Poster Board Number: 129

P06-108 - Identification and Assessment of Food Service Guidelines Policies for the Twenty Largest Cities in the United States

Monday, Jun 11
8:00 AM – 3:00 PM

Objectives: Food service guidelines (FSG) define food or nutrition standards for foods and beverages sold or offered in food venues such as cafeterias or vending machines to ensure that healthful foods are available. Local governments may implement FSG policies for foods sold or offered in government facilities to employees and visitors, potentially reaching millions of people. This study identified FSG policies among the 20 largest cities in the United States and analyzed them for key policy attributes.

Using municipal legal code libraries and other data sources, FSG policies enacted as of December 31, 2016 were identified in the 20 largest cities. Inclusion was determined by full-text review and based on whether policies specified nutritional guidelines for foods served and/or sold to adult populations in local government facilities. A classification tool was used to code policies for key attributes related to specific food or nutrition standards; behavioral design elements such as pricing and labeling; implementation elements such as measurement of compliance; and facility efficiency elements such as energy efficiency or waste reduction.

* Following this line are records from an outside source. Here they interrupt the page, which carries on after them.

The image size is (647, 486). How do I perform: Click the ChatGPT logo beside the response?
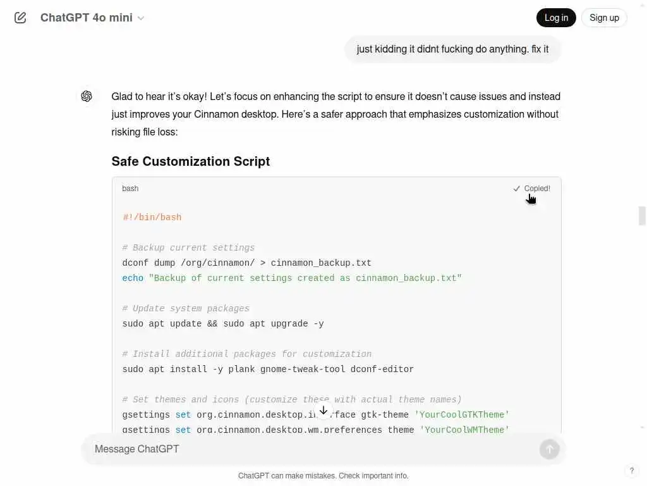click(x=87, y=96)
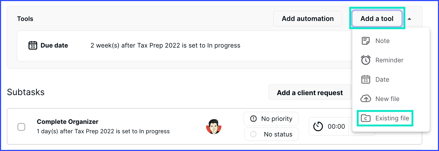Viewport: 439px width, 151px height.
Task: Click the Add a tool button
Action: coord(377,19)
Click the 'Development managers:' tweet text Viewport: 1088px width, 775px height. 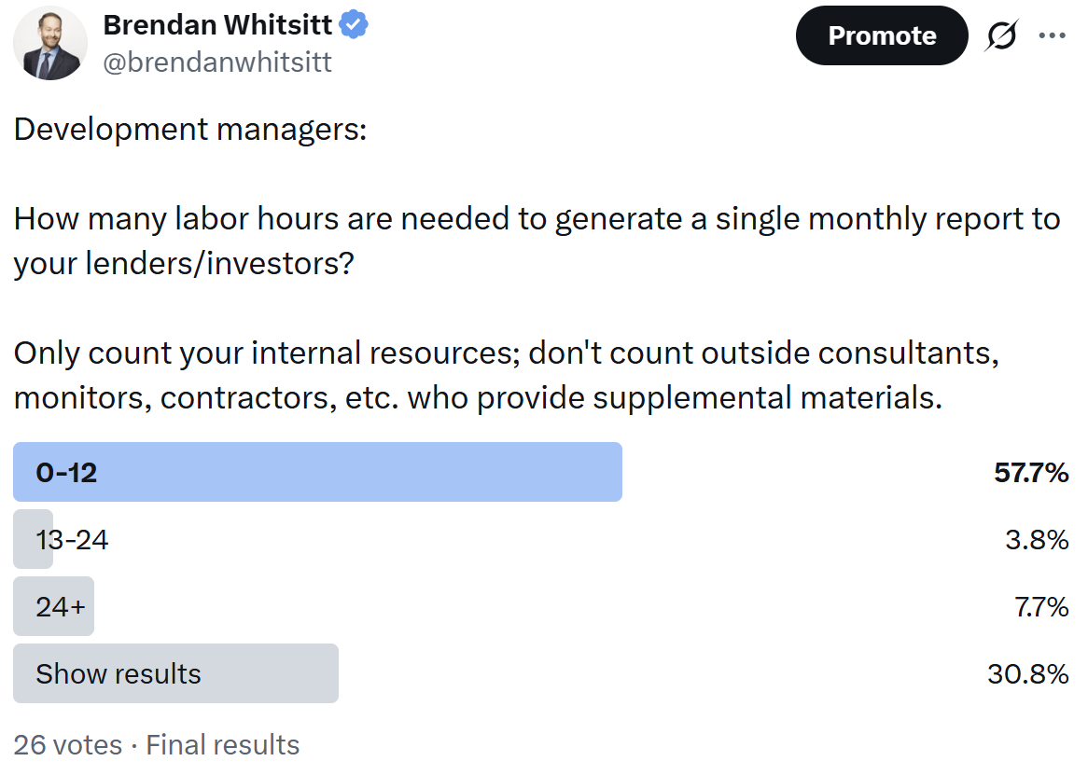coord(190,130)
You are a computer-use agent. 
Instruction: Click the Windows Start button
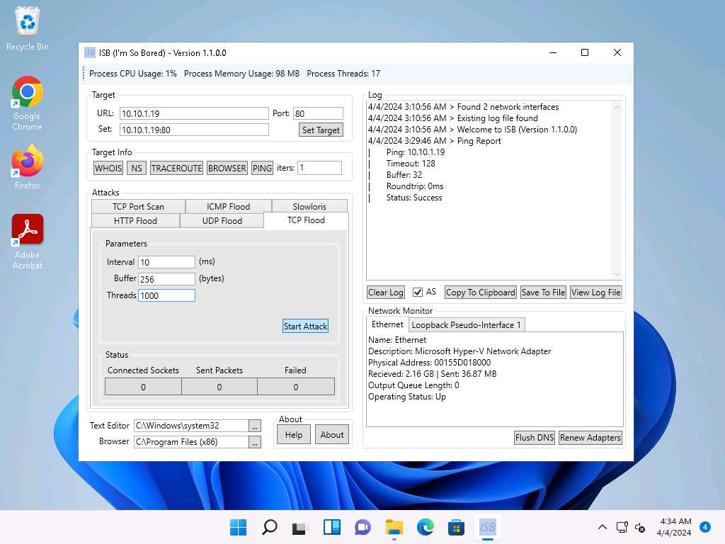point(238,527)
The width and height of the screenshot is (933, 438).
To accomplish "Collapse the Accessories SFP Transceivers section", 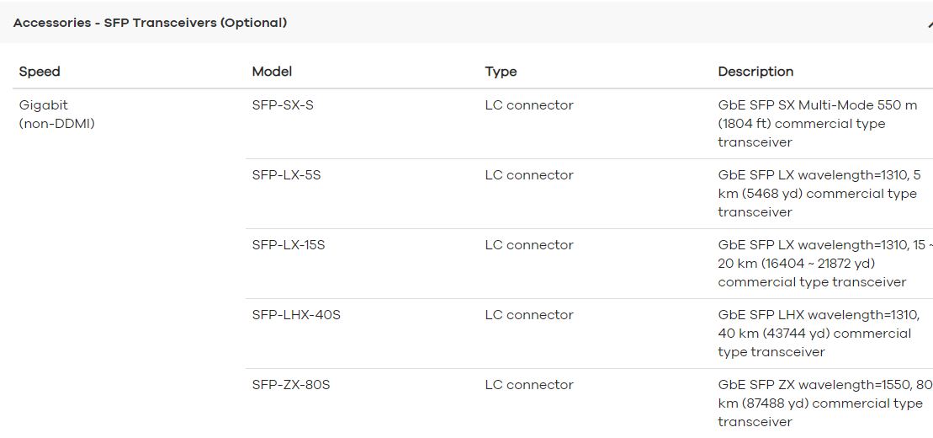I will coord(466,23).
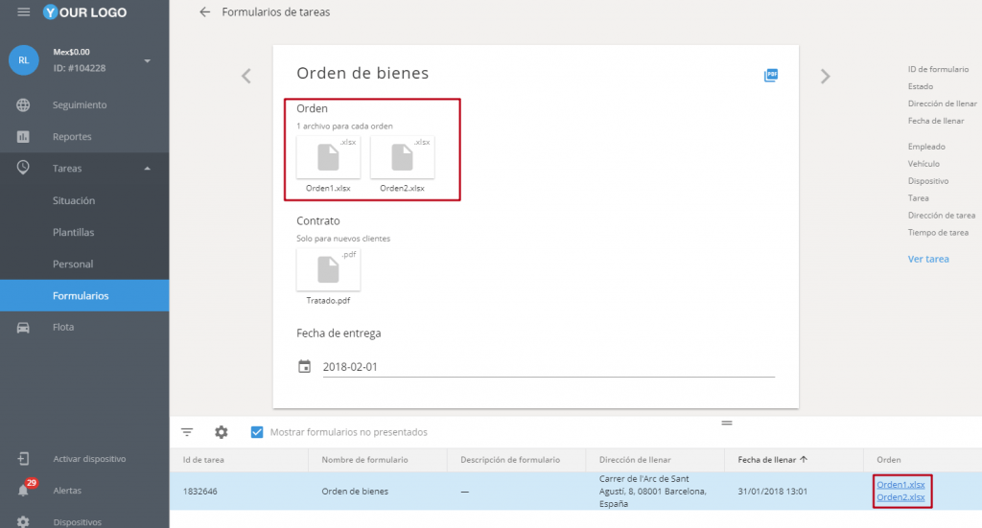The width and height of the screenshot is (982, 528).
Task: Click the Ver tarea link
Action: point(928,259)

Searches of primary and secondary sources identified 469 potential policies and six met inclusion criteria. Included policies were from New York City, Philadelphia, Austin, Seattle, and two policies from San Francisco. Two policies covered all foods sold, three covered foods from vending machines, and one policy specified the creation of a task force delegated to develop FSG. Among the six policies, five met most criteria assessed by the classification tool. Overall alignment to the tool ranged from 17% to 88%. Nearly all the policies met most nutrition attributes and five met at least 50% of attributes associated with implementation. No policies met the attributes associated with facility efficiency.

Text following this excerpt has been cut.